### Jobs
[A] In the City of David excavation passage, what year does Dr. Eilat Mazar claim she uncovered King David's palace at the site?
[B] Pick up the City of David excavation passage after its final sentence and keep writing.

### Passage given

View of excavation site

An ongoing dig at the City of David site.

This is the digging ground of Dr. Eilat Mazar, an archaeologist whose say-so is taken as gospel by Elad, and who claims to have uncovered King David’s palace here in 2005. “I work with the Bible in one hand and the tools of excavation in the other,” she has said.

“Dr. Mazar brought some arguments, I won’t tell them all now,” Tzvi said. Appealing to the religious crowd, he showed off seals apparently bearing the name of an Old Testament official.

Mainstream Israeli archaeologists are highly skeptical of Mazar’s claims. “Had it not been for Mazar’s literal reading of the biblical text, she never would have dated the remains to the 10th century BCE with such confidence,” prominent critic Israel Finkelstein of Tel Aviv University has said.

But such commentary is dismissed almost with sadness here.

“Some people say if archaeology doesn’t prove something, then the Bible must be wrong, it’s just stories,” said Tzvi, shaking his head. “But not all archaeologists are evil.”

“The more they search, the more the Bible’s going to be proved,” a tourist said happily. “Some want to disprove, and some want to prove.”

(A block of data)
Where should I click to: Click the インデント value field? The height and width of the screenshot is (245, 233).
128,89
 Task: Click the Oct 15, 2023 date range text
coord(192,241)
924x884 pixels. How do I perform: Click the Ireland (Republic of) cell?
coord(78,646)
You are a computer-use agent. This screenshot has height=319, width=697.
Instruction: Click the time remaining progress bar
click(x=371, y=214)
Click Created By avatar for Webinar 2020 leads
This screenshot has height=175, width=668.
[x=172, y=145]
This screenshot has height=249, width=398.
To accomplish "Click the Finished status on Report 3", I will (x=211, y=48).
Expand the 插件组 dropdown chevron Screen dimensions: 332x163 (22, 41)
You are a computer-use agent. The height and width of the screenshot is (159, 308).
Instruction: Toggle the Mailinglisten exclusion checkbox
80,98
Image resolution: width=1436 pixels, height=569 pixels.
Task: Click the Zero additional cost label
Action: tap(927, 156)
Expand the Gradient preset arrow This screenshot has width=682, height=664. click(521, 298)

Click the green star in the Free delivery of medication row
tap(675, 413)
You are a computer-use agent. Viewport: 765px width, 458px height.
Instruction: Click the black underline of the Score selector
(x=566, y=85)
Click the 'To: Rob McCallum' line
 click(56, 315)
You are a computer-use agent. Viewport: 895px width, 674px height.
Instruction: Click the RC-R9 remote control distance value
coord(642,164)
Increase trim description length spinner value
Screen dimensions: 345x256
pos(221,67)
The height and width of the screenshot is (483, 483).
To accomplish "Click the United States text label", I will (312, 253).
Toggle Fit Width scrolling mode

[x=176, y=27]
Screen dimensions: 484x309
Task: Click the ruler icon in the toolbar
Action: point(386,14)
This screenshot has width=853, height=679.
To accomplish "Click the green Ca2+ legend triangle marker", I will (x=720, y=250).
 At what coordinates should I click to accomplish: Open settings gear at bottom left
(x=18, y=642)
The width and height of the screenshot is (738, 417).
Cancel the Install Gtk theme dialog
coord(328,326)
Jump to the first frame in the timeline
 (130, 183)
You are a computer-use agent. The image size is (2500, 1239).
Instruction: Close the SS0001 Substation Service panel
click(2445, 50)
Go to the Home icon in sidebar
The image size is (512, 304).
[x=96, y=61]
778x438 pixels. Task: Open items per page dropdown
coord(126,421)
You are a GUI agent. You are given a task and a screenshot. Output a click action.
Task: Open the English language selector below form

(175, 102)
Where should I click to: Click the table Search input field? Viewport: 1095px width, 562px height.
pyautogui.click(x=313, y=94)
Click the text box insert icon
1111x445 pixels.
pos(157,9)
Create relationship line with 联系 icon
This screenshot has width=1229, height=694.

### Expected answers
[A] 2005.

[B]
Wasteland, maybe

An Israeli flag hangs from a home taken over by settlers in the heart of Silwan.

The group then waded through the trip’s main attraction, a navigable subterranean waterway known as Hezekiah’s Tunnel, and damply emerged for a final Q&A session.

When asked who exactly had built on top of the site in the intervening two millennia of history, Tzvi grew cagey: “Here was nothing. Wasteland, maybe. I don’t know.”

His answer neatly encapsulated the deliberate omissions at the heart of these tours. Credulous tour-takers swallowing Elad’s narrative will leave with the sense Jerusalem stood empty for centuries until Zionist settlers returned to reclaim it. The constant Arab presence encompassing centuries of culture, conflict and religious tolerance is ignored.

And nor do the tours cover what is happening around Jerusalem today.

Sahar Abbasi works in the Wadi Hilweh Information Center, a community organization whose modest offices stand in the shadows of Elad’s City of David.

Here the focus is vastly different and the concerns acute. “We are not talking about history or heritage: we are talking about compulsory transfer,” Abbasi told The Electronic Intifada.

Elad’s aim, stated explicitly in 1998 and evident in practice ever since, is to “Judaize East Jerusalem” by driving out Palestinians and parachuting in Jewish Israelis. Settler homes draped in Israeli flags stud Silwan, their Palestinian owners often forced out by Elad’s exploitation of Israel’s discriminatory absentee property law.

These transfers are illegal under the Fourth Geneva Convention, which forbids occupying powers from transferring its civilians into occupied territory.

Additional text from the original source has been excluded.